Can any one specify value of maximun blocks per SMX?

The maximum number of resident blocks per multiprocessor is 16 for kepler (cc 3.x) devices.

Is 32 * 4 = 128 (no of threads in warp * no of warp ) (AS kepler allowing four warps to be issued and executed concurrently) threads running concurrently ? if NO, How many number of threads run concurrently?

There is a difference between what can be issued in a given clock cycle and what may be executing "concurrently".

  1. Since instruction execution is pipelined, multiple instructions from multiple different warps can be executing at any point in the pipeline(s).

  2. Kepler has 4 warp schedulers which can each issue up two instructions from a given warp (4 warps total for 4 warp schedulers, up to 2 instructions per issue slot, maximum of 8 instructions that can be issued per clock cycle).

  3. Up to 64 warps (32 threads per warp x 64 warps = 2048 max threads per multiprocessor) can be resident (i.e. open and schedulable) per multiprocessor. This is also the maximum number that may be currently executing (at various phases of the pipeline) at any given moment.

So, at any given instant, instructions from any of the 64 (maximum) available warps can be in various stages of execution, in the various pipelines for the various functional units in a Kepler multiprocessor.

However the maximum thread instruction issue per clock cycle per multiprocessor for Kepler is 4 warp schedulers x (max)2 instructions = 8 * 32 = 256. In practice, well optimized codes don't usually achieve this maximum but 4-6 instructions average per issue slot (i.e. per clock cycle) may in practice be achievable.

0
votes

Each block deployed for execution to SM requires certain resources, either registers or shared memory. Let's imagine following situation:

  • each thread from certain kernel is using 64 32b registers (256B register memory),
  • kernel is launched with blocks of size 1024 threads,
  • obviously such block would consume 256*1024B of registers on particular SM

I don't know about tegra, but in case of card which I am using now (GK110 chip), every SM has 65536 of 32-bit registers (~256kB) available, therefore in following scenario all of the registers would got used by single block deployed to this SM, so limit of blocks per SM would be 1 in this case...

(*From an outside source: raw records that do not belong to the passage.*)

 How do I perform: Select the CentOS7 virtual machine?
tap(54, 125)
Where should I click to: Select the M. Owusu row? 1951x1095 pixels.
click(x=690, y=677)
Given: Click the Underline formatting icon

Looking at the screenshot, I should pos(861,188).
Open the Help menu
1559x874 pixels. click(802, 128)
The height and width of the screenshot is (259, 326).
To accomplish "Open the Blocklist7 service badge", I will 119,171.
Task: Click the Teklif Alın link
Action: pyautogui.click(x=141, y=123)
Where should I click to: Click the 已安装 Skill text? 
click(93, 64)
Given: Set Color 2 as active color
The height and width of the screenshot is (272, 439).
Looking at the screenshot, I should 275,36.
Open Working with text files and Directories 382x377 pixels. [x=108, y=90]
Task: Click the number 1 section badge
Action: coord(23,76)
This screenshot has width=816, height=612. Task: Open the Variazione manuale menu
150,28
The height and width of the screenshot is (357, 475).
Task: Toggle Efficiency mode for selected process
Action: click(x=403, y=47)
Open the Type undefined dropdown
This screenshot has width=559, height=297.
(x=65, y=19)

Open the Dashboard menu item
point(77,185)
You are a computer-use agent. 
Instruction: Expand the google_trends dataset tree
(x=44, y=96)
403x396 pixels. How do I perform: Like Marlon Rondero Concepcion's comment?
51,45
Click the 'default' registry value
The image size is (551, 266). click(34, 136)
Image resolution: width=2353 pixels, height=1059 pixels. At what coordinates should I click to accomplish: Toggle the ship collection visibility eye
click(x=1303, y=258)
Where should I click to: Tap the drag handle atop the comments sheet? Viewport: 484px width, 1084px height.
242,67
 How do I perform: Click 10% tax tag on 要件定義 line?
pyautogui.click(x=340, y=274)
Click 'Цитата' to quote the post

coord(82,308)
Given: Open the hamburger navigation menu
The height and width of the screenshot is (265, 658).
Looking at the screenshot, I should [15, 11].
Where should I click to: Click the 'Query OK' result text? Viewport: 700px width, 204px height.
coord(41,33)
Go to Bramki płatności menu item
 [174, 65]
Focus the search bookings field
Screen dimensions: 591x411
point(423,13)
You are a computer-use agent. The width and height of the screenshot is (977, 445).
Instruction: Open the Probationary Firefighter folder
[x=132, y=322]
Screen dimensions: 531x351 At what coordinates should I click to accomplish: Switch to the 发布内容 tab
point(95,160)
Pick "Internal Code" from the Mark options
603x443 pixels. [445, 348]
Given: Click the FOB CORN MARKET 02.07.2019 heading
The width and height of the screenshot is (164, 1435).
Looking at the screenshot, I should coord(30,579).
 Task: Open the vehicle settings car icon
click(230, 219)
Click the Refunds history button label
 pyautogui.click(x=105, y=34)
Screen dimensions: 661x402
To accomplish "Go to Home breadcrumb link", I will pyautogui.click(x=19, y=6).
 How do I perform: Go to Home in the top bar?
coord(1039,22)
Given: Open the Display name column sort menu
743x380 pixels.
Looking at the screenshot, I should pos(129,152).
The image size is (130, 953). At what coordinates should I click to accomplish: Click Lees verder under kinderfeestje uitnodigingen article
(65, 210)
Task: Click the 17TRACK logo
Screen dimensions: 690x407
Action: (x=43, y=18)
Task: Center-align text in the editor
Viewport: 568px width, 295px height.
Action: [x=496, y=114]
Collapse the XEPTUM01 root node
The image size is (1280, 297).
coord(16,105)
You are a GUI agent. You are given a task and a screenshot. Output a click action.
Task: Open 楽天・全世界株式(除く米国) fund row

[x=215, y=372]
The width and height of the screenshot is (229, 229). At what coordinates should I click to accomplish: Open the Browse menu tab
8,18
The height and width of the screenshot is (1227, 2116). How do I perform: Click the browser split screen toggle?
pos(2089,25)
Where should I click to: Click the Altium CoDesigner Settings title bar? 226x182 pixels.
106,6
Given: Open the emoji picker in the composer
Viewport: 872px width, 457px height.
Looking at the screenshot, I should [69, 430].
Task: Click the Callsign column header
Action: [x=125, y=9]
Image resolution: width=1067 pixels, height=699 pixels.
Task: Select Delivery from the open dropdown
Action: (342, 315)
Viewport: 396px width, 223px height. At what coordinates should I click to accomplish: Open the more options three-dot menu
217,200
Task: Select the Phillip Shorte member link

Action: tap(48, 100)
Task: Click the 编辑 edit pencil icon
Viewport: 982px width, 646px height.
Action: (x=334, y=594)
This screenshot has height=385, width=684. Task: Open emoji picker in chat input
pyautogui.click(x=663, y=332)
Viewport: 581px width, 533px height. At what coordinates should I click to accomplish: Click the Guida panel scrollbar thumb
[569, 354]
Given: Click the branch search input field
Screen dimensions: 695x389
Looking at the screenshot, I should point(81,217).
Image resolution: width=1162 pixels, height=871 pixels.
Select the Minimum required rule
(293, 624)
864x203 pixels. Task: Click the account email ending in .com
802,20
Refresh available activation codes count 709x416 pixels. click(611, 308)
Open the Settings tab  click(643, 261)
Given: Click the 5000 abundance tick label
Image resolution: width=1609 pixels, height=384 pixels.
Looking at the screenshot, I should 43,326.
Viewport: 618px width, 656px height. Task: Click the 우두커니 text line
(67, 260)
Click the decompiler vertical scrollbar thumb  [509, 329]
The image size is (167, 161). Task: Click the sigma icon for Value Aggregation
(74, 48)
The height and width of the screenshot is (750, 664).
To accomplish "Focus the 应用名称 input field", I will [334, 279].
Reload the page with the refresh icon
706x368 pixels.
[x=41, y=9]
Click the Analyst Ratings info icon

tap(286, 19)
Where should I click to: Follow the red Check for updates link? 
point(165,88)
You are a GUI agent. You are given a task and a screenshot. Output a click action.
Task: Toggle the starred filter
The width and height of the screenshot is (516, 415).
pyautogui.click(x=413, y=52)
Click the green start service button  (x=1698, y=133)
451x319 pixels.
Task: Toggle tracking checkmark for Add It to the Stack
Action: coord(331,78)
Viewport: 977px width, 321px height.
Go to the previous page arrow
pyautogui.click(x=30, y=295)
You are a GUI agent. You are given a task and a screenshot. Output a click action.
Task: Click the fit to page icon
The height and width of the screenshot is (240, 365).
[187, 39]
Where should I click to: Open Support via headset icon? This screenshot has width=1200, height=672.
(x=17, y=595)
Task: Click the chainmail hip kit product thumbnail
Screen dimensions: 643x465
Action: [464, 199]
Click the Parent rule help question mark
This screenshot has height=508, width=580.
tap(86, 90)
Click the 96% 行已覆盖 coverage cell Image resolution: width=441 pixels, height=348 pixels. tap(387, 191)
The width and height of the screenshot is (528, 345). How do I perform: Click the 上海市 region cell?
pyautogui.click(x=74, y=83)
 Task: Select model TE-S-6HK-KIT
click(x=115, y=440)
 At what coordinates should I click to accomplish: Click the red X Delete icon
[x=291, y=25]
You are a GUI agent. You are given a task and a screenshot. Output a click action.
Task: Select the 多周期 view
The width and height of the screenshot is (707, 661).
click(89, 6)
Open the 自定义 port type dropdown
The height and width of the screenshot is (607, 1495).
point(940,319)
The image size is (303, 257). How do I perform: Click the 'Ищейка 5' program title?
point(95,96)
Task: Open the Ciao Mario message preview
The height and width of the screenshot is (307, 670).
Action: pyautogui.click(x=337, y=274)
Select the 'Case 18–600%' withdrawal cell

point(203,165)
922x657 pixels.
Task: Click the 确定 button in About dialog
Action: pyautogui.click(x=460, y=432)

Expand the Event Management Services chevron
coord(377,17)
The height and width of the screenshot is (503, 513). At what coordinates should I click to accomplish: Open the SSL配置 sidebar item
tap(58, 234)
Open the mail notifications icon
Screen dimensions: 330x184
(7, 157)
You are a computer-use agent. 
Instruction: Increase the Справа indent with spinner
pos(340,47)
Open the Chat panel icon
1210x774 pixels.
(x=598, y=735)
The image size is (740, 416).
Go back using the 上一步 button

Example with shared memory works the same way, in kernel launch parameters you can define amount of shared memory used by each block launched so if you would set it to 32kB, then two blocks could be deployed to SM in case of 64kB shared memory size. Worth mentioning is that as of now I believe only blocks from same kernel can be deployed to one SM at the same time.

I am not sure at the moment whether there is some other blocking factor than registers or shared memory, but obviously, if blocking factor for registers is 1 and for shared memory is 2, then the lower number is the limit for number of blocks per SM.

As for your second question, how much threads can run concurrently, the answer is - as many as there are cores in one SM, so in case of SMX and Kepler architecture it is 192. Number of concurrent warps is obviously 192 / 32.

If you are interested in this stuff I advise you to use nsight profiling tool where you can inspect all kernel launches and their blocking factors and many more useful info.

EDIT: Reading Robert Crovella's answer I realized there really are these limits for blocks per SM and threads per SM, but I was never able to reach them as my kernels typically were using too much registers or shared memory. Again, these values can be investigated using Nsight which displays all the useful info about available CUDA devices, but such info can be found for example in case of GK110 chip even on NVIDIA pages in related document.